Ya Juan estaba volviendo, había llegado al muelle, nos alcanzó y pasó pedaleando.

– ¡Hacé bizcochuelo! –pidió a la pasada.

Mamá se rió y volvió a ser la misma de siempre.

Llegó la primavera y mis padres ya tenían todo preparado para el viaje a Estados Unidos. Yo esperaba conseguir algún trabajo y dedicaba las mañanas a visitar estudios jurídicos y escribanías.

Casi dos años antes de la caída de las Torres Gemelas, viajar con elementos extraños no era peligroso. Las cholgas venenosas congeladas se embutieron en un recipiente de telgopor, junto con geles de frío. Se cerró con cinta y metió en un bolso de mano. Mamá viajó con él colgado del hombro todo el tiempo. Ella llevaba copias de las invitaciones del destino, información exacta de lo que transportaba. Papeles sellados y firmados tanto de Argentina como de Estados Unidos. Nadie preguntó nada.

Las cholgas fueron, y, pasado el año, pudieron volver a Argentina. Algo impensado en este tiempo, que podrían ser consideradas como armas biológicas.

Los resultados fueron positivos. El contenido estomacal de los animales estaba lleno de microalgas tóxicas. El análisis específico de la toxina dio exactamente lo que se esperaba, era de una concentración capaz de originar un episodio de intoxicación masiva como la hubo esa vez en 1999.

***

El trabajo con Prorocentrum Lima con todas sus ramificaciones (quistes en simbiosis con algas, frecuencia anual de la floración, y otras) mantuvo a mamá con interés en el trabajo durante los siguientes años. A eso se sumaron otros proyectos. Pero el cuerpo no estaba preparado, los achaques en la espalda resultaron metástasis. En 2004, a fines de diciembre, después de navidad, mamá partió para siempre.

En febrero de este año, en ese homenaje en el Concejo Deliberante, me quedé pensando en algo que hacía mucho tiempo no me preguntaba: si se podría comer libremente mariscos. Si los controles se estarían haciendo como mamá consideraba que debían. Pocas veces hago paella. Si la hago, le pongo langostinos, pulpos y calamares. Pocos o ningún bivalvo, aunque son riquísimos.

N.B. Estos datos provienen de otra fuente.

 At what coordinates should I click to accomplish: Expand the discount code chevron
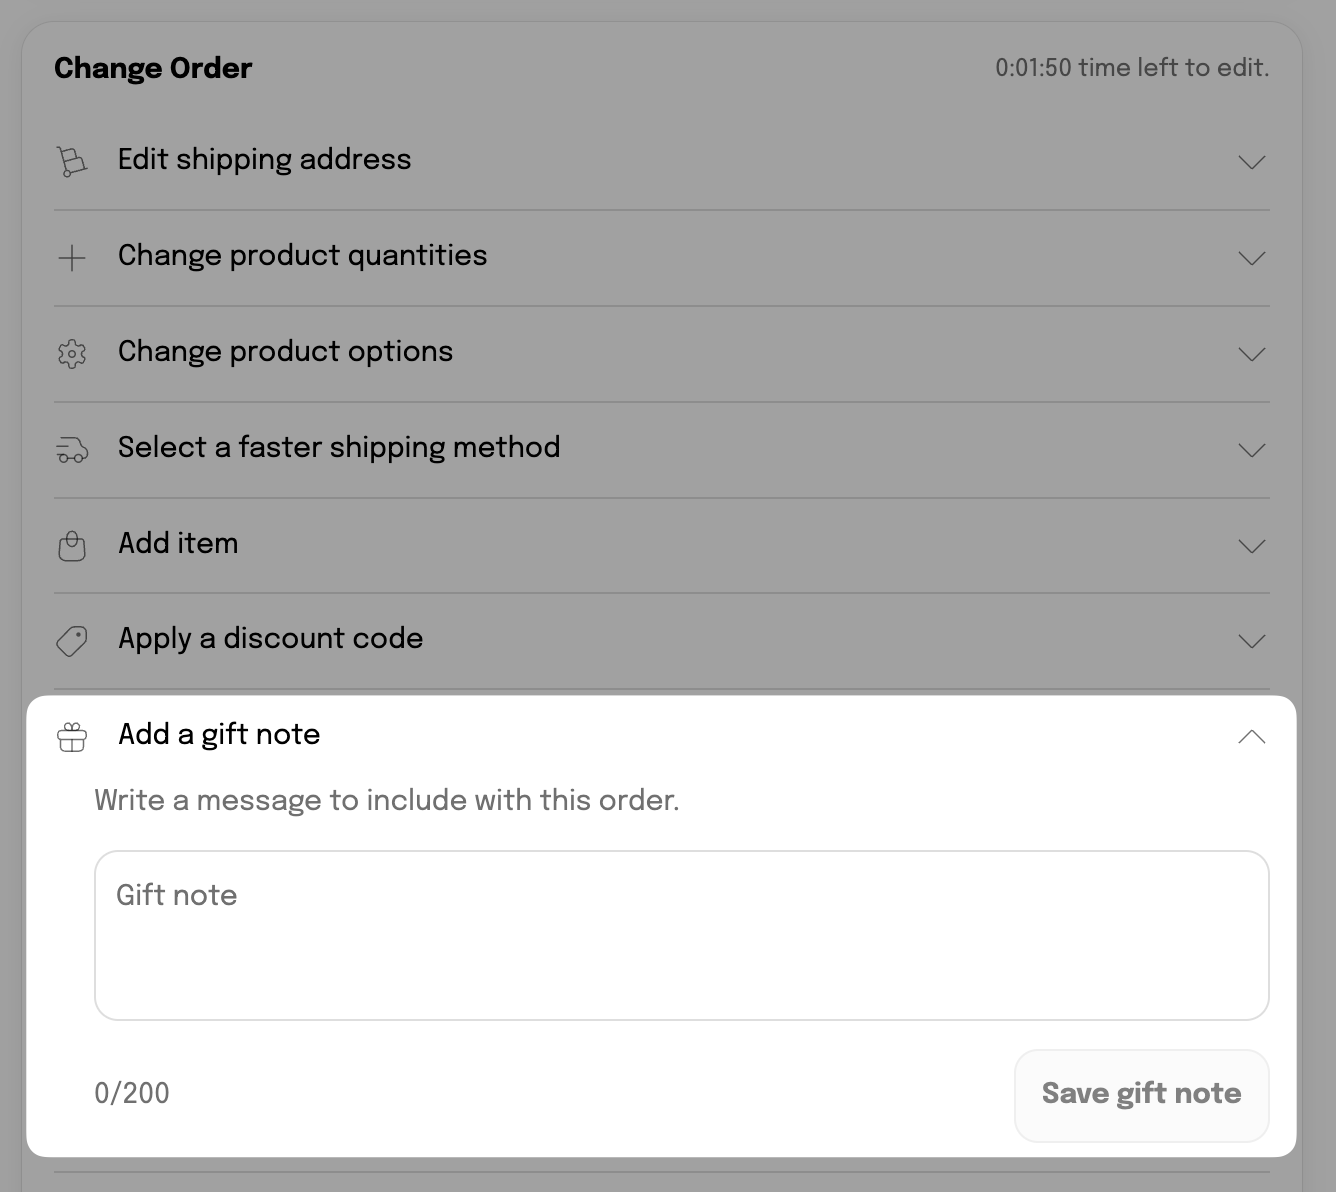pos(1252,641)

Gracias a mis hermanos los trabajos de mamá se subieron todos a internet y se pueden buscar por palabra clave. Al volver a casa, me puse a rastrearlos, traté de leerlos, se me hizo difícil. No tanto por el inglés, sino por la especificidad del tema.

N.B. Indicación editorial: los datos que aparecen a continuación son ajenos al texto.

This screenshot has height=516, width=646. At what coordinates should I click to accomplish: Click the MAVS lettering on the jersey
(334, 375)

La marea roja es peligrosa y poco predecible. Las vedas siguen haciéndose con el viejo sistema de unidades/ratón. A pesar de que el trabajo de mamá fue publicado en distintas revistas científicas y también a nivel difusión, la veda no incluye el veneno diarreico.

Playa Larralde está cerrada para visitantes, el dueño de la estancia aledaña puso un candado en la tranquera y ya nadie puede pasar. La estatua del santo patrono de los pescadores sigue ahí, en su emplazamiento. Pero nadie le presta atención.

En mi patio planté un rosal. No es tan escandalosamente florido como el de las casas de la costanera. Lo regamos con los nietos de mamá, y a veces hasta le ponemos un poco de fertilizante de hormonas.